Evaluation method 1) Corrosion resistance A cross-cut flaw was added to the electrodeposition coating film with a knife so as to reach the base material, and a salt spray test (3% saline solution, 35 ° C x 800) was performed.
hr), and the maximum peeling width from the cut portion was measured with an adhesive tape. ○: <3 mm △: 3 to 6 mm ×:> 6 mm 2) Gas pinholes Number of pinholes per 50 cm ² of cured coating film when electrodeposited at 260 V ○: No pinholes △: Less than 10 ×: 10 3) Covering power Techno Cosmos 1993, V issued by Nippon Paint Co., Ltd.
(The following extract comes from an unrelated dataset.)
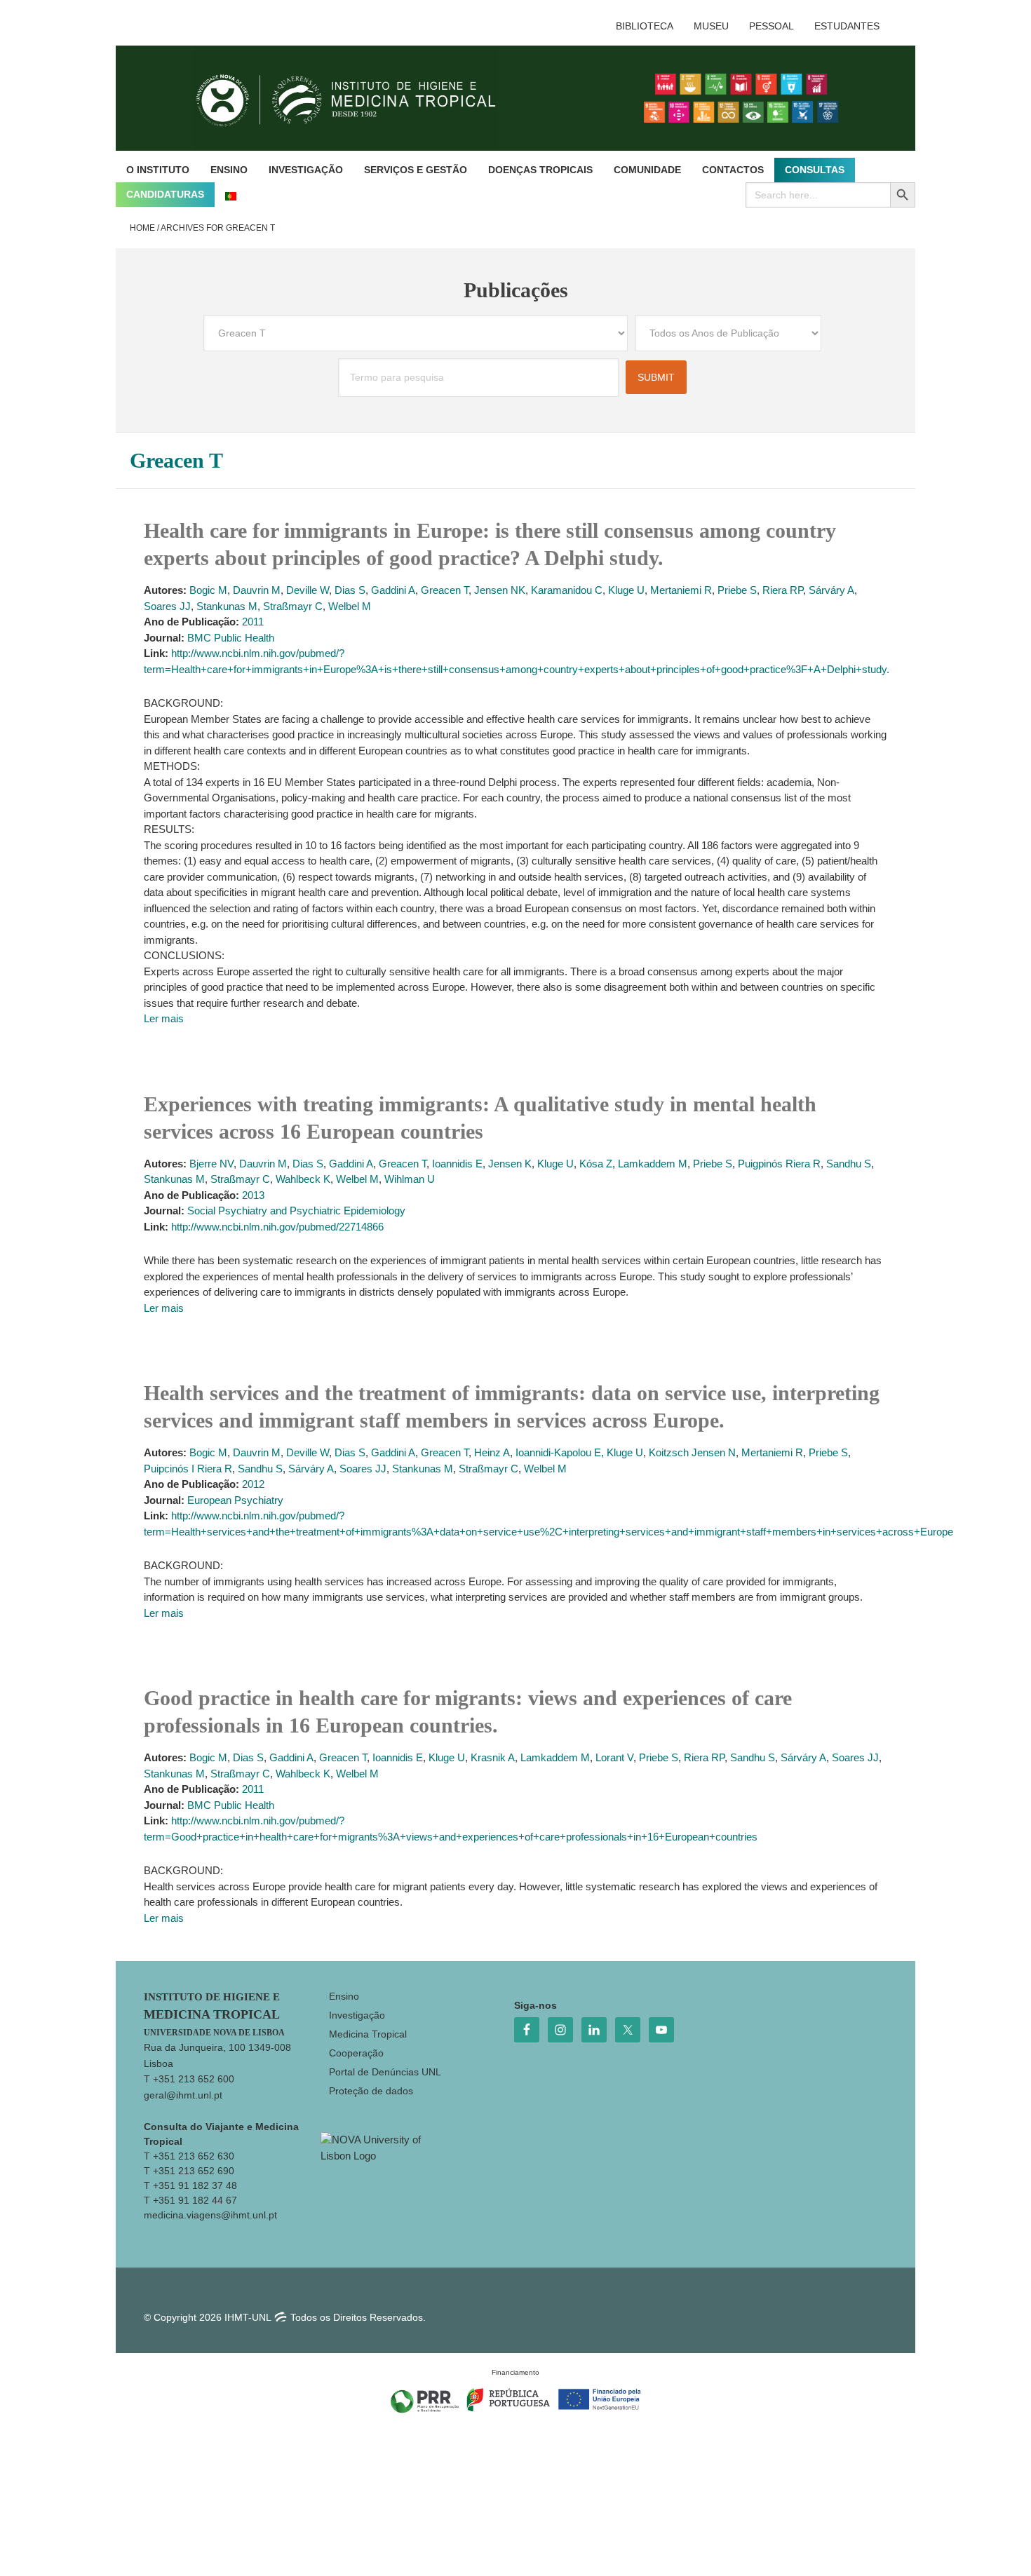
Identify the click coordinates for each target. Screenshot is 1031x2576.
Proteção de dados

ol. The measurement was carried out using a 4-box throwing power measuring device described on pages 3,44-51. JP-A-7-286297
reference. Unit μm

Claims (7)

[Claims] 1. A highly corrosion-resistant coated product obtained by coating a metal material with an electrodeposition coating film having a film thickness of 5 to 12 μm and a center line average surface roughness Ra of 0.4 μm or less. 2. The coated article according to claim 1, wherein the electrodeposition coating film is a cationic electrodeposition coating film. 3. The pigment weight concentration PWC in the coating film is 1 to 25%.
The coating of claim 2 which is 4. The pigment volume concentration PVC in the coating film is 0.2 to 1.
The coating of claim 2 which is 5%. 5. The coating composition according to claim 2, wherein the cationic electrodeposition coating composition for forming a coating film contains a coating film flowability improving component. 6. The coating according to claim 2, wherein the curing agent of the cationic electrodeposition coating composition forming the coating film is a slow-acting curing agent. 7. A coating film having a film thickness of 5 to 12 μm and a center line average surface roughness Ra of 0.4 μm or less, which is formed by an electrodeposition coating method on an object to be protected. Anticorrosion method for metal coated objects.